_AIM OF THE TASK:_ Copy out the rows below word for word, starting at the line containing "Task: Click the black letter n in ON" and ending at the line containing "will tap(492, 311).", with both of those lines included.

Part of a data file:
━━━━━━━━

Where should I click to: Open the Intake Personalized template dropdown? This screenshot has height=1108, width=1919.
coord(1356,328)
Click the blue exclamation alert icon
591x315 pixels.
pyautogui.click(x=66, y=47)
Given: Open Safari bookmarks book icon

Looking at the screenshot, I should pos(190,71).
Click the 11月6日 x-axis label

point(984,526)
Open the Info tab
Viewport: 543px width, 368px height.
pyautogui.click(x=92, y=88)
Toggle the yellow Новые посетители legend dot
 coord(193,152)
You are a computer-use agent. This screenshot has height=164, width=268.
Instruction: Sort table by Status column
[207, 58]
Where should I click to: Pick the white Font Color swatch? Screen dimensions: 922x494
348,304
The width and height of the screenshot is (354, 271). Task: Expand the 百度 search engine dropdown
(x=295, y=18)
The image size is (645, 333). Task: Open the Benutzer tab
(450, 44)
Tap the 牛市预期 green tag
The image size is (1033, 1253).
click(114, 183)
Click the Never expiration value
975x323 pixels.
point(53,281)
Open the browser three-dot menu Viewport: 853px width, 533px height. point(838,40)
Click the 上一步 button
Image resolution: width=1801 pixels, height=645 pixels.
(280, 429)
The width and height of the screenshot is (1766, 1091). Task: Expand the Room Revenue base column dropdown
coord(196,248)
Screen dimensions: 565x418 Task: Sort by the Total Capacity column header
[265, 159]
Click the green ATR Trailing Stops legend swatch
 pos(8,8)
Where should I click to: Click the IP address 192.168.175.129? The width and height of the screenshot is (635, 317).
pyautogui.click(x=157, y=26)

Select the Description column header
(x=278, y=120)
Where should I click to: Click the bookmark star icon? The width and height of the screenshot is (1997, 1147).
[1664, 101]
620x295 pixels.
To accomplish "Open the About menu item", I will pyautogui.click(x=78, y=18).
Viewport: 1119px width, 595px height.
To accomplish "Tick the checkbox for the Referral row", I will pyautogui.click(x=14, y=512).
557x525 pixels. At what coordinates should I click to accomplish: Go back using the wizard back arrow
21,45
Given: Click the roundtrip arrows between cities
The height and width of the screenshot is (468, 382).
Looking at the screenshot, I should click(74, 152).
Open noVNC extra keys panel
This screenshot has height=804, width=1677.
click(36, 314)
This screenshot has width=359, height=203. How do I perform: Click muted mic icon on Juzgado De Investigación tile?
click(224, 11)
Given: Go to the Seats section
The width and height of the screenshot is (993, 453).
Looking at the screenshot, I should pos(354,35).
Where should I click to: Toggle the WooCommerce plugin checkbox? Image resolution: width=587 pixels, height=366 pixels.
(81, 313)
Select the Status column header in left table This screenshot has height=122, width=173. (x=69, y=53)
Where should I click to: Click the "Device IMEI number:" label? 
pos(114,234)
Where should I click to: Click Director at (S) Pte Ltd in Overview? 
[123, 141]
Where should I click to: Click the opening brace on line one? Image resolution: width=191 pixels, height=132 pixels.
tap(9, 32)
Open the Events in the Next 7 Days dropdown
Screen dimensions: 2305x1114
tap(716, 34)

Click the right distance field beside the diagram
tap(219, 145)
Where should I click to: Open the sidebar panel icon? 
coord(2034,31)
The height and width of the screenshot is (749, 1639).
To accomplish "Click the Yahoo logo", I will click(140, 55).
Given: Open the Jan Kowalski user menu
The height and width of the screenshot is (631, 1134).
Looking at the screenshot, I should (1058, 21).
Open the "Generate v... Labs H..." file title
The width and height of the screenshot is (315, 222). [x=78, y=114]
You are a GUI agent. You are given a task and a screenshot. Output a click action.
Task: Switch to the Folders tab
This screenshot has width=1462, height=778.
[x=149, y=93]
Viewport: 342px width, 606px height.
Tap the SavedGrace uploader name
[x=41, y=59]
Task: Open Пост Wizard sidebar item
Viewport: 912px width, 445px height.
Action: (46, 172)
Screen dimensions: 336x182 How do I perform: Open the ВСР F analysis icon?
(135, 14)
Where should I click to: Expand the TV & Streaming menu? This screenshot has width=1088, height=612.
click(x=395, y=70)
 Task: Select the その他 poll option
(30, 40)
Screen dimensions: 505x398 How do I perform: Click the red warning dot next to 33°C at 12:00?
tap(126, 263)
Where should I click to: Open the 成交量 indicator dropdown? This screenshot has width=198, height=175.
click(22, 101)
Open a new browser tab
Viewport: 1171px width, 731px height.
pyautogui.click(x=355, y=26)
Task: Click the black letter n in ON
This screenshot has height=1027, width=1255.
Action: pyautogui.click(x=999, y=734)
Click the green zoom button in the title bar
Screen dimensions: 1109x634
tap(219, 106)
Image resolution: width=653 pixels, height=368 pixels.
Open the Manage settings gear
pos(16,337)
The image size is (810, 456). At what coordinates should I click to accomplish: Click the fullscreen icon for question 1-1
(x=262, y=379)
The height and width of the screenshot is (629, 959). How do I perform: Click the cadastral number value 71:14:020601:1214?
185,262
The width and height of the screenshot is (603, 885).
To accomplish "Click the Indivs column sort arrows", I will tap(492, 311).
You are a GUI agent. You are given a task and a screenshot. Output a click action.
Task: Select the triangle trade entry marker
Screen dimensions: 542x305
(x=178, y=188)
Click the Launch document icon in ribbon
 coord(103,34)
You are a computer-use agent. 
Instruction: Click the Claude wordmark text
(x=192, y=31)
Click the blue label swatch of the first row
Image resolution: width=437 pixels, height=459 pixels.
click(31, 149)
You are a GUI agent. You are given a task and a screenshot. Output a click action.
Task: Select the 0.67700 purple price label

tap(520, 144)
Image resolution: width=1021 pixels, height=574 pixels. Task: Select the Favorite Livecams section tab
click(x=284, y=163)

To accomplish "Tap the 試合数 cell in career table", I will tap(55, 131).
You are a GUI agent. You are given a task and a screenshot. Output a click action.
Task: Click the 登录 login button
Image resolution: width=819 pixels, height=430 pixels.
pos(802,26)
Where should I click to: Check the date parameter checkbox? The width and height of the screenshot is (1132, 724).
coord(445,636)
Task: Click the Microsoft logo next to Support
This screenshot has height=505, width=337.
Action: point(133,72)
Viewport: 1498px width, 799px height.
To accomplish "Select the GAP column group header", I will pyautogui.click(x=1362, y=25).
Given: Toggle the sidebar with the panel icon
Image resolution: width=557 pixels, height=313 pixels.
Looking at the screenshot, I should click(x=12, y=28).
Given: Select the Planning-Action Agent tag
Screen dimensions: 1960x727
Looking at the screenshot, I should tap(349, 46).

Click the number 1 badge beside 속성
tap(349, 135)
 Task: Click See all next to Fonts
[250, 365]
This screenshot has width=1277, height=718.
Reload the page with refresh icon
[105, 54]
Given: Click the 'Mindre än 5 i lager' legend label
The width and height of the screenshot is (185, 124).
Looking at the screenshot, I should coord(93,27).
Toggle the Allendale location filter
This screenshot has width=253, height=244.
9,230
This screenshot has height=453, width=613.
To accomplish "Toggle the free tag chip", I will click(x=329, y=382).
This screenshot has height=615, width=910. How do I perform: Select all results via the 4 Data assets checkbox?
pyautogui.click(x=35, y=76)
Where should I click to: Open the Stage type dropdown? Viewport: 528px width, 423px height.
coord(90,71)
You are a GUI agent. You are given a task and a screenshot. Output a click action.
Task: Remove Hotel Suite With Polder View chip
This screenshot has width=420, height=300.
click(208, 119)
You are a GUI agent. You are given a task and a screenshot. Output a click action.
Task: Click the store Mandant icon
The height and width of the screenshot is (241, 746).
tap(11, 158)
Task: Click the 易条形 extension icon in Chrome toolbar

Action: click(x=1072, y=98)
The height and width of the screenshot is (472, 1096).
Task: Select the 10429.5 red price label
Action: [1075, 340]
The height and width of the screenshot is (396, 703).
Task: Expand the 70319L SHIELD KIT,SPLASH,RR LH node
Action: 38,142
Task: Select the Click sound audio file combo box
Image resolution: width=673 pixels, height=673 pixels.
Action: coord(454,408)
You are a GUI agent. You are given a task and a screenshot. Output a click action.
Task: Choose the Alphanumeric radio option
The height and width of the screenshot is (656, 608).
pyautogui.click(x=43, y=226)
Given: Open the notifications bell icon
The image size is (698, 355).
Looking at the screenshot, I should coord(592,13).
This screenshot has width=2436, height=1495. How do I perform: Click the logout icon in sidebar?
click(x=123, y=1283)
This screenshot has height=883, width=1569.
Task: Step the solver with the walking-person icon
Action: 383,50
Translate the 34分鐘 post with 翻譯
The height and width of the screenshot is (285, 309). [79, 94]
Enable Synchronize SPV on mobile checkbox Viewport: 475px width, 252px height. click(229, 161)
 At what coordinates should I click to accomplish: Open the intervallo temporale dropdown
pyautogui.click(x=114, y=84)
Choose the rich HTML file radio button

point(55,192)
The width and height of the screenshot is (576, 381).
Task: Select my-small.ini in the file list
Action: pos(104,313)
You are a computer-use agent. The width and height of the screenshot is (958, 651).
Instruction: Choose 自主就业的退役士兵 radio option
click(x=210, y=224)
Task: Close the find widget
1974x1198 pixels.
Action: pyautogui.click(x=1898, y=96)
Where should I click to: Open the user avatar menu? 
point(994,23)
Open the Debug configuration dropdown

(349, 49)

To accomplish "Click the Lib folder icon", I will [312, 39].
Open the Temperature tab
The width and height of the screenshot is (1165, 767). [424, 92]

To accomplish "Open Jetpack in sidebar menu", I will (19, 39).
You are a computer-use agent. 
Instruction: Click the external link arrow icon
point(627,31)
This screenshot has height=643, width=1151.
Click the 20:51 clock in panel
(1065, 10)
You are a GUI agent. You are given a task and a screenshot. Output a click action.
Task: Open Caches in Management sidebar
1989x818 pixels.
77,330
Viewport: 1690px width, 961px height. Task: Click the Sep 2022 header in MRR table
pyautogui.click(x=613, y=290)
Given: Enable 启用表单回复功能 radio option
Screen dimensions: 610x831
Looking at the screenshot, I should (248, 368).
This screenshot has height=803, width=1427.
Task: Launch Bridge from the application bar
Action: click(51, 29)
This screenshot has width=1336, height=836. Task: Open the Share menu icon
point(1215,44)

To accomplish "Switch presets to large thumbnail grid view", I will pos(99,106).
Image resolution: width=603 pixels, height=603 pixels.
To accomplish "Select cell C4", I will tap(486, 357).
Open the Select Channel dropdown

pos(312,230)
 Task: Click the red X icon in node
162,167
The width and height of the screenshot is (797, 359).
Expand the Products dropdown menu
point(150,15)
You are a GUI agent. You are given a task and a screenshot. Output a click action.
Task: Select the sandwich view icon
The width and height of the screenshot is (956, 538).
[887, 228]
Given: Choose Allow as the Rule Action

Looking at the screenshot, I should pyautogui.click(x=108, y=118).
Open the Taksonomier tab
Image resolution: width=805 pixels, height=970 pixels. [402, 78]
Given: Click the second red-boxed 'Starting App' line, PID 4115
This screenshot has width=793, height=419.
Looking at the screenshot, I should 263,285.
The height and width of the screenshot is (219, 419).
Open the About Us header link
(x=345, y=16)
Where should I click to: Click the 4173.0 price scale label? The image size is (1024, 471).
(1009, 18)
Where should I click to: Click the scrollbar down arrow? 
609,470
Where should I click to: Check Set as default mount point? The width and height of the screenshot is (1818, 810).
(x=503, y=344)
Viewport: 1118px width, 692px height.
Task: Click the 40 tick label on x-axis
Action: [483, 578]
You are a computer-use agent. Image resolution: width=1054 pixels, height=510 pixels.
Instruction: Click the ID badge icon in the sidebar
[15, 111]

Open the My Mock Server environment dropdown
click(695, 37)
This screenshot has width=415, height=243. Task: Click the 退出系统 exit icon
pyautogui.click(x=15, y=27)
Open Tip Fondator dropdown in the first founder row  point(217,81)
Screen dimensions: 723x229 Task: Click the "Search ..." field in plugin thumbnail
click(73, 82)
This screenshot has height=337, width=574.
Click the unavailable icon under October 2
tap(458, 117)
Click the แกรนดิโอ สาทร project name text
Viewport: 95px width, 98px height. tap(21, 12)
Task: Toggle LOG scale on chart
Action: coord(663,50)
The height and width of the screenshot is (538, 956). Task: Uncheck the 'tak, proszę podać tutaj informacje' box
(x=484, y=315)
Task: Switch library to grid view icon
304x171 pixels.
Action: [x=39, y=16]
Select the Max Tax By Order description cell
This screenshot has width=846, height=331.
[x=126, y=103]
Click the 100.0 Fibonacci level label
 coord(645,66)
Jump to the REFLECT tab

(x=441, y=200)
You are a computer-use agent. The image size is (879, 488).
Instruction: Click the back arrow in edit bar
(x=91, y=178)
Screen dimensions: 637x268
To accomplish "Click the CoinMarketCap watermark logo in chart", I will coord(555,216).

━━━━━━━━

_WRITTEN SOLUTION:_
Task: Click the black letter n in ON
This screenshot has height=1027, width=1255.
Action: pyautogui.click(x=999, y=734)
Click the green zoom button in the title bar
Screen dimensions: 1109x634
tap(219, 106)
Image resolution: width=653 pixels, height=368 pixels.
Open the Manage settings gear
pos(16,337)
The image size is (810, 456). At what coordinates should I click to accomplish: Click the fullscreen icon for question 1-1
(x=262, y=379)
The height and width of the screenshot is (629, 959). How do I perform: Click the cadastral number value 71:14:020601:1214?
185,262
The width and height of the screenshot is (603, 885).
To accomplish "Click the Indivs column sort arrows", I will tap(492, 311).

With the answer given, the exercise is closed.